→ Aim of the task:
Pictures stay out of this copy; please retype only the lines from the start of the records through the line with "YAZLIK CAM FİLMİ (35, 2402)".

→ Material for the task:
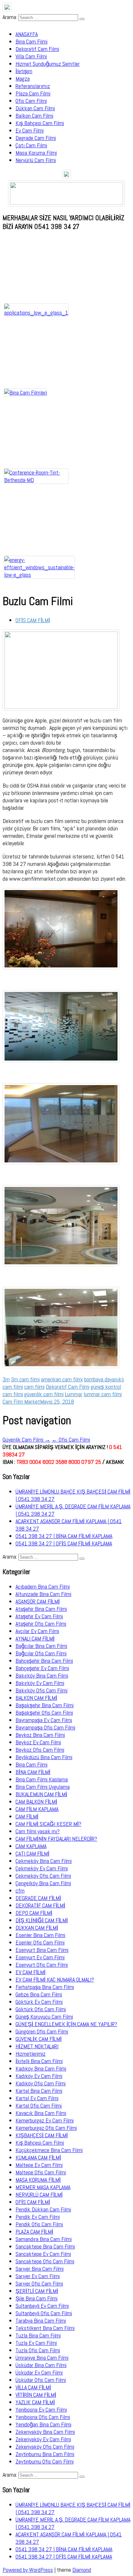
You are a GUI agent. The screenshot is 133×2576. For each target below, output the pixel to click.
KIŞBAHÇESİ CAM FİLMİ (41, 2135)
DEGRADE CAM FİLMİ (38, 1898)
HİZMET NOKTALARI (36, 2046)
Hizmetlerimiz (30, 2053)
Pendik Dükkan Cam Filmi (43, 2209)
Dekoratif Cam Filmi (37, 49)
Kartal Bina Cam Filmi (38, 2090)
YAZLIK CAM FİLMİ (35, 2402)
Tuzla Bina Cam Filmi (38, 2335)
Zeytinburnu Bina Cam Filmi (44, 2454)
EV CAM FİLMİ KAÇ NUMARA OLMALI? (54, 1979)
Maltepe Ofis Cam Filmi (40, 2172)
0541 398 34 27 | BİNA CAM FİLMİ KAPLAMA (63, 1536)
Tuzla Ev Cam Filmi (36, 2342)
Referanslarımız (32, 86)
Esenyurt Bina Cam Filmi (41, 1950)
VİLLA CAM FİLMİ (33, 2387)
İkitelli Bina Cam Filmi (39, 2061)
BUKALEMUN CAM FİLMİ (41, 1794)
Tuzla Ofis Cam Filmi (37, 2350)
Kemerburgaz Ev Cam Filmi (44, 2120)
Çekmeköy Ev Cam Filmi (41, 1868)
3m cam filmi (25, 1379)
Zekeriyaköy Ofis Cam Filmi (44, 2446)
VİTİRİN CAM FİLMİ (35, 2394)
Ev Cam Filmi (29, 130)
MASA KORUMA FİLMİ (38, 2179)
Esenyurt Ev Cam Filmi (40, 1957)
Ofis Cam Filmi (31, 100)
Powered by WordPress (28, 2569)
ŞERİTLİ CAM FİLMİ (36, 2291)
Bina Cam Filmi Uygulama (42, 1786)
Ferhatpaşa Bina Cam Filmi (44, 1987)
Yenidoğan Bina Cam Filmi (43, 2424)
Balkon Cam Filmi (34, 115)
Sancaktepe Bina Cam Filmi (45, 2246)
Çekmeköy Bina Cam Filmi (43, 1861)
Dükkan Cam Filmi (35, 108)
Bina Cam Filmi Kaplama (41, 1779)
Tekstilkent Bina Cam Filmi (45, 2328)
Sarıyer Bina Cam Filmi (39, 2268)
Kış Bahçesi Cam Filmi (39, 123)
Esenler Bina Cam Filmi (40, 1935)
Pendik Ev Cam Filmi (37, 2216)
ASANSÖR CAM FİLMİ (37, 1601)
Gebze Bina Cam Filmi (38, 1994)
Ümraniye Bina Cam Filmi (41, 2357)
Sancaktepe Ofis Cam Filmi (44, 2261)
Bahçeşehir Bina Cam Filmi (44, 1660)
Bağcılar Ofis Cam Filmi (40, 1653)
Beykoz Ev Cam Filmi (38, 1742)
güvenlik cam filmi (44, 1394)
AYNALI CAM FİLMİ (35, 1638)
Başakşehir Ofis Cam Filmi (44, 1712)
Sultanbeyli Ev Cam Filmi (42, 2305)
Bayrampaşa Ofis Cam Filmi (45, 1727)
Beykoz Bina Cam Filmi (40, 1735)
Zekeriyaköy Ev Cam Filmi (43, 2439)
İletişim (23, 71)
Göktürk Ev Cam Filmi (39, 2001)
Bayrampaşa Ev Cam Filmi (43, 1720)
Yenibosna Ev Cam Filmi (41, 2409)
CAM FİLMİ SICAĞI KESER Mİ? (48, 1823)
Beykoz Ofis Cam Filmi (39, 1749)
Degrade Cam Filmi (35, 138)
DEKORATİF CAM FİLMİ (40, 1905)
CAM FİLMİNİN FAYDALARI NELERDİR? (56, 1838)
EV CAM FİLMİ (30, 1972)
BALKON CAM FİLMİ (36, 1697)
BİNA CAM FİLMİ (32, 1772)
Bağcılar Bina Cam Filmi (41, 1646)
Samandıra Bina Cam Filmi (43, 2239)
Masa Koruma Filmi (36, 152)
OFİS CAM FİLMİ (32, 620)
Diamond (81, 2569)
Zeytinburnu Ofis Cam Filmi (44, 2461)
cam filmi (34, 1386)
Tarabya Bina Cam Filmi (40, 2320)
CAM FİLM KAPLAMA (36, 1809)
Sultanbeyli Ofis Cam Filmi (43, 2313)
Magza (22, 78)
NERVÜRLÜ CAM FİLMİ (39, 2194)
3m (6, 1379)
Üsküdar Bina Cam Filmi (40, 2365)
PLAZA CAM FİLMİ (34, 2231)
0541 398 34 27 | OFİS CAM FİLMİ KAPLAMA (63, 1543)
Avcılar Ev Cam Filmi (37, 1631)
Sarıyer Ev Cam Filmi (37, 2276)
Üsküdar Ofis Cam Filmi (40, 2380)
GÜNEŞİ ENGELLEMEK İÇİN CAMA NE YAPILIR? (66, 2024)
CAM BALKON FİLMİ (36, 1801)
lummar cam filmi (103, 1394)
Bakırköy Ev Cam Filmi (39, 1683)
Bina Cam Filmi (31, 41)
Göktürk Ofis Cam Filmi (40, 2009)
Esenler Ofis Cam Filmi (40, 1942)
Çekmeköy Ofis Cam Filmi (43, 1875)
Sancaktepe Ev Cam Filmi (43, 2254)
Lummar (73, 1394)
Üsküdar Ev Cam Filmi (39, 2372)
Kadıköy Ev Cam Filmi (38, 2076)
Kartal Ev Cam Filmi (36, 2098)
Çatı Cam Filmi (31, 145)
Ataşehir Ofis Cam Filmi (40, 1623)
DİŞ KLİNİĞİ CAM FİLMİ (41, 1920)
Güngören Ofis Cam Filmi (41, 2031)
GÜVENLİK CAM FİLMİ (38, 2038)
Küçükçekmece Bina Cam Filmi (49, 2150)
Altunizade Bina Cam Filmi (43, 1594)
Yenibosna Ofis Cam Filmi (42, 2417)
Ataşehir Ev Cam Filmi (39, 1616)
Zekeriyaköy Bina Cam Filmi (45, 2431)
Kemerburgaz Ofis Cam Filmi (46, 2127)
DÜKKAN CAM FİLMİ (36, 1927)
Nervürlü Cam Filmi (35, 160)
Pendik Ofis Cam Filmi (39, 2224)
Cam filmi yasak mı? (37, 1831)
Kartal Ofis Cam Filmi (38, 2105)
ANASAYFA (26, 34)
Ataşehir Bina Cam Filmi (41, 1608)
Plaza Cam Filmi (32, 93)
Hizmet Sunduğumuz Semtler (47, 63)
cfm (20, 1890)
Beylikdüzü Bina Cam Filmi (43, 1757)
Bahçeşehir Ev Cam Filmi (42, 1668)
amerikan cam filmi (62, 1379)
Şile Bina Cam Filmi (36, 2298)
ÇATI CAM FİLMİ (32, 1853)
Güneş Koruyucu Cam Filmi (44, 2016)
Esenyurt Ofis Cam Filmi (41, 1964)
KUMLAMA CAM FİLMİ (38, 2157)
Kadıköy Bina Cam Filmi (40, 2068)
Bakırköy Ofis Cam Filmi (41, 1690)
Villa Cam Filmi (31, 56)
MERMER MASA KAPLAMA (42, 2187)
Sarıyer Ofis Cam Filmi (39, 2283)
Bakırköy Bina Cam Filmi (41, 1675)
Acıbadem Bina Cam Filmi (42, 1586)
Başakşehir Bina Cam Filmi (44, 1705)
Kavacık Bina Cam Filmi (40, 2113)
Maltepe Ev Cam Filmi (39, 2165)
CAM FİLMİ (26, 1816)
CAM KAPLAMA (30, 1846)
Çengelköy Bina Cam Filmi (43, 1883)
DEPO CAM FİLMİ (33, 1912)
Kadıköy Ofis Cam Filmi (40, 2083)
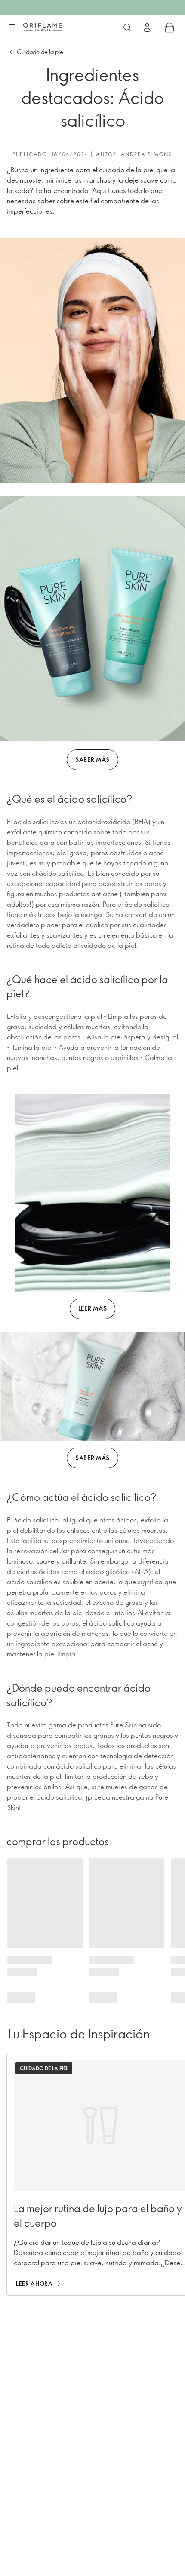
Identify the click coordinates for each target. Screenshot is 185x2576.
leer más (92, 1308)
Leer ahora (34, 2283)
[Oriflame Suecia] (42, 27)
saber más (92, 759)
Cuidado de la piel (41, 52)
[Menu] (11, 28)
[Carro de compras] (169, 27)
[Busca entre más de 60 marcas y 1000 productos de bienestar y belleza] (127, 27)
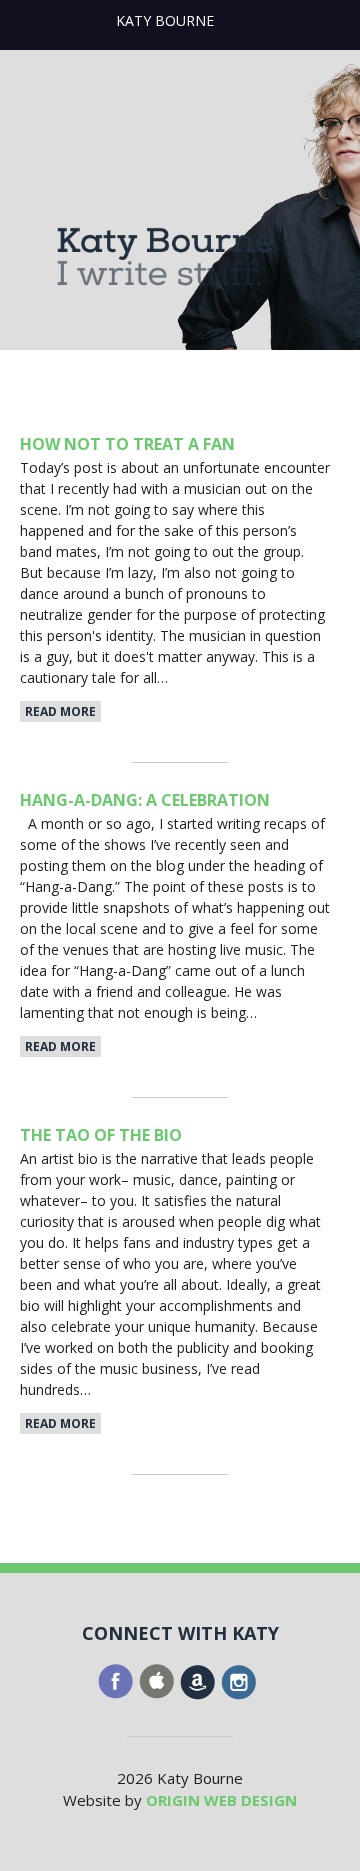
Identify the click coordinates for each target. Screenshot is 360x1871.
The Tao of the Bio (101, 1135)
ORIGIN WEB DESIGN (221, 1800)
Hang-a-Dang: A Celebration (145, 800)
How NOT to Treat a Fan (127, 444)
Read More (60, 711)
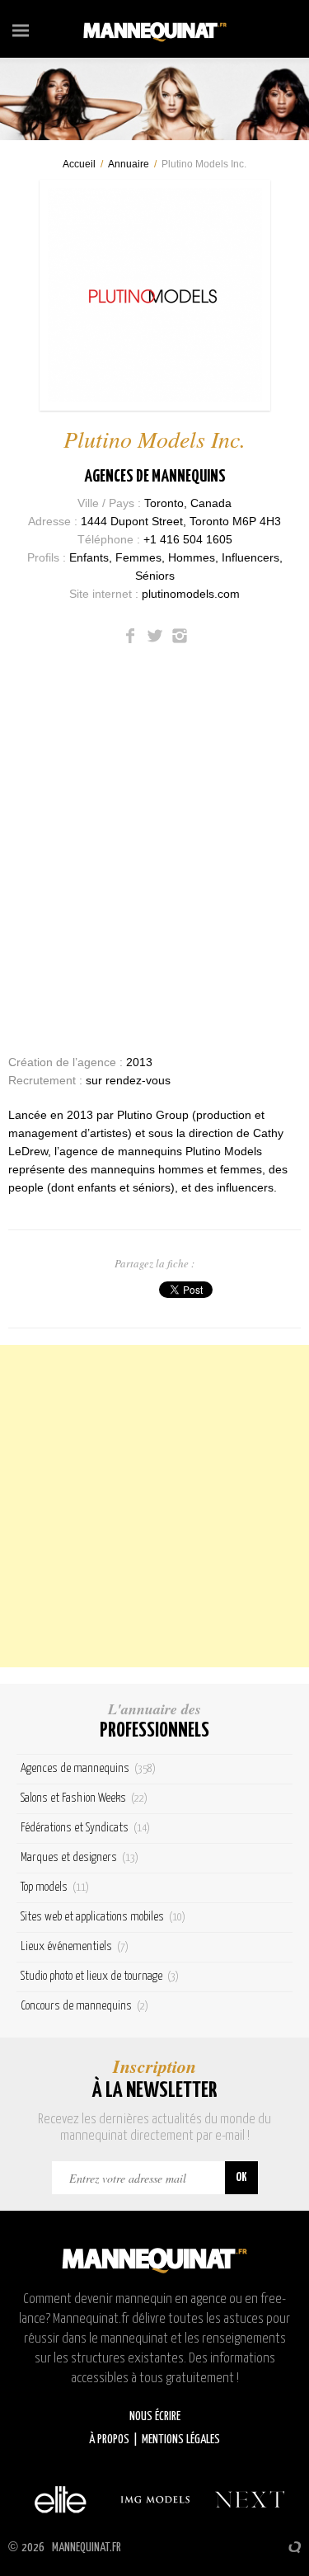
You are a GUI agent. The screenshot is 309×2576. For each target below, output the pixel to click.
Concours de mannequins (84, 2006)
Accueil (79, 164)
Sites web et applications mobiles (103, 1917)
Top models (55, 1887)
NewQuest (294, 2547)
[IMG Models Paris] (155, 2499)
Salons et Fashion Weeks (84, 1798)
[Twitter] (155, 636)
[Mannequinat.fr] (154, 29)
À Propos (109, 2439)
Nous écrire (154, 2416)
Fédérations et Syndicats (85, 1828)
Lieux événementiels (75, 1946)
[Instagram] (179, 636)
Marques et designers (79, 1857)
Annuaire (128, 164)
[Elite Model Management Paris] (60, 2499)
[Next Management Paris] (250, 2499)
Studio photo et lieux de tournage (100, 1976)
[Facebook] (130, 636)
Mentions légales (181, 2439)
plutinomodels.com (191, 593)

→ Solution for this exercise:
You are a GUI agent. The screenshot is 133×2576. For each target below, output the pixel to click.
KIŞBAHÇESİ CAM FİLMİ (41, 2135)
DEGRADE CAM FİLMİ (38, 1898)
HİZMET NOKTALARI (36, 2046)
Hizmetlerimiz (30, 2053)
Pendik Dükkan Cam Filmi (43, 2209)
Dekoratif Cam Filmi (37, 49)
Kartal Bina Cam Filmi (38, 2090)
YAZLIK CAM FİLMİ (35, 2402)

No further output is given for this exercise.